The meeting with NASA Administrator Sean O'Keefe will be held in Vancouver from October 4 to 8. "It is expected to cover not only further exploitation of the International Space Station, but also ways of exploring deep space, ecological issues connected with space debris and a number of other matters," Perminov said, replying to the question put to him by RIA Novosti.
"The news has broken," Perminov added, "that in March 2005, the space shuttles will resume flying. We expect our partners to confirm this at our Vancouver meeting. This is very important for Russia."
The shuttles were grounded after one of the spacecraft Columbia crashed on February 1, 2003. Since then crews and supplies to the ISS have been delivered only by Russian manned Soyuz craft and Progress freighters.
A spokesman for the Gagarin cosmonaut-training centre told RIA Novosti that the next, 10th, ISS crew is flying on Monday for Baikonur, where on October 14 they will blast off aboard a Soyuz-TMA spacecraft.
The main crew of the ISS-10 expedition will consist of two men - cosmonaut Salizhan Sharipov (Russia) and astronaut Leroy Chiao (US).
"Their flight is to last 180 days. At the same time, Yury Shargin, a representative of the Space Forces of Russia, will for the first time go on a 10-day mission.

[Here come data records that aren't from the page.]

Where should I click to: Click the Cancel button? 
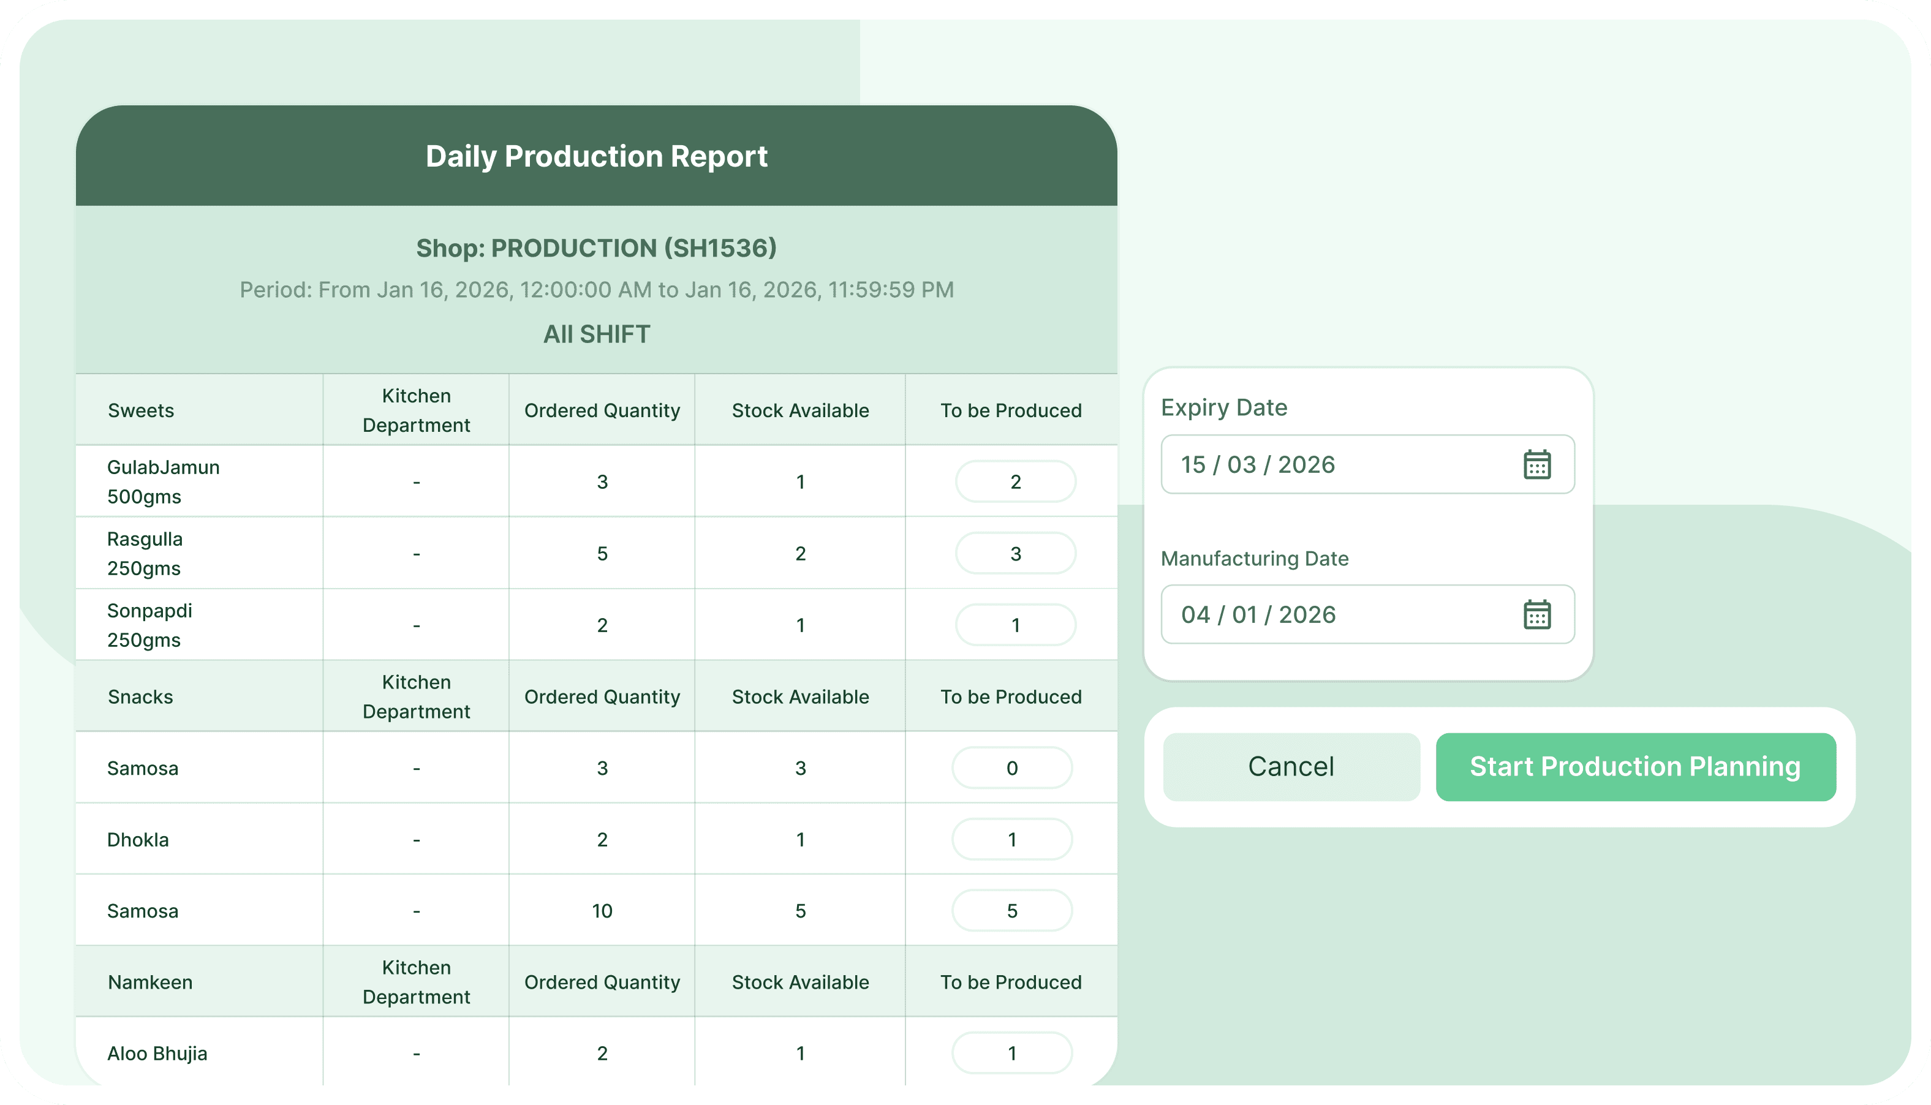pos(1290,767)
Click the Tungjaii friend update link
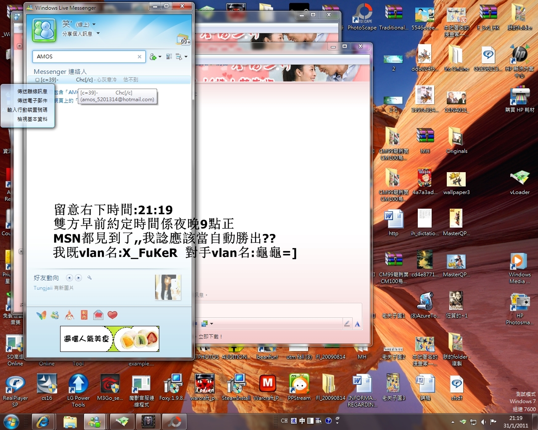Image resolution: width=538 pixels, height=430 pixels. (x=43, y=288)
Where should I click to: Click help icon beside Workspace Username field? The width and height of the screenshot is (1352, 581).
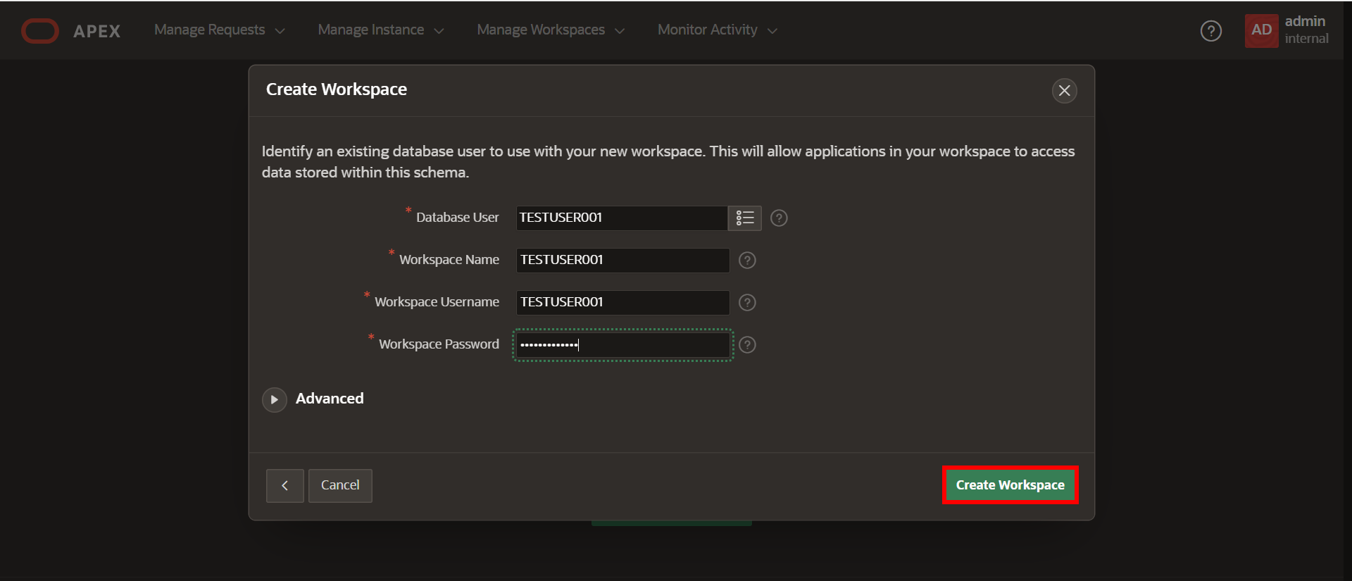[747, 303]
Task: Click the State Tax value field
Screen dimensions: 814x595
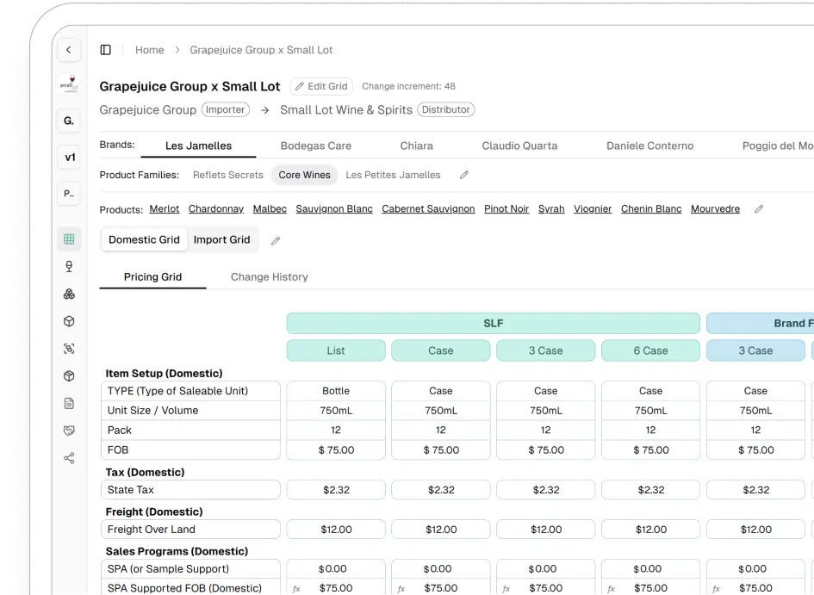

He will return to Earth on October 24, together with Russia's Gennady Padalka and American Michael Finck, whose stay in the orbit is winding up," the spokesman said.
For technical reasons, the blast-off of the Soyuz-TMA from Baikonur to the ISS has been twice pushed back, and is finally set for October 14. "Specialists found it necessary to move the launch of the Soyuz-TMA from October 9 to October 11, and then to October 14," the official spokesman, Vyacheslav Davidenko, said.
Valery Lyndin, an official spokesman for Central Mission Control, told RIA Novosti that the Soyuz-TMA is scheduled to dock with the ISS on October 15 in an automatic mode.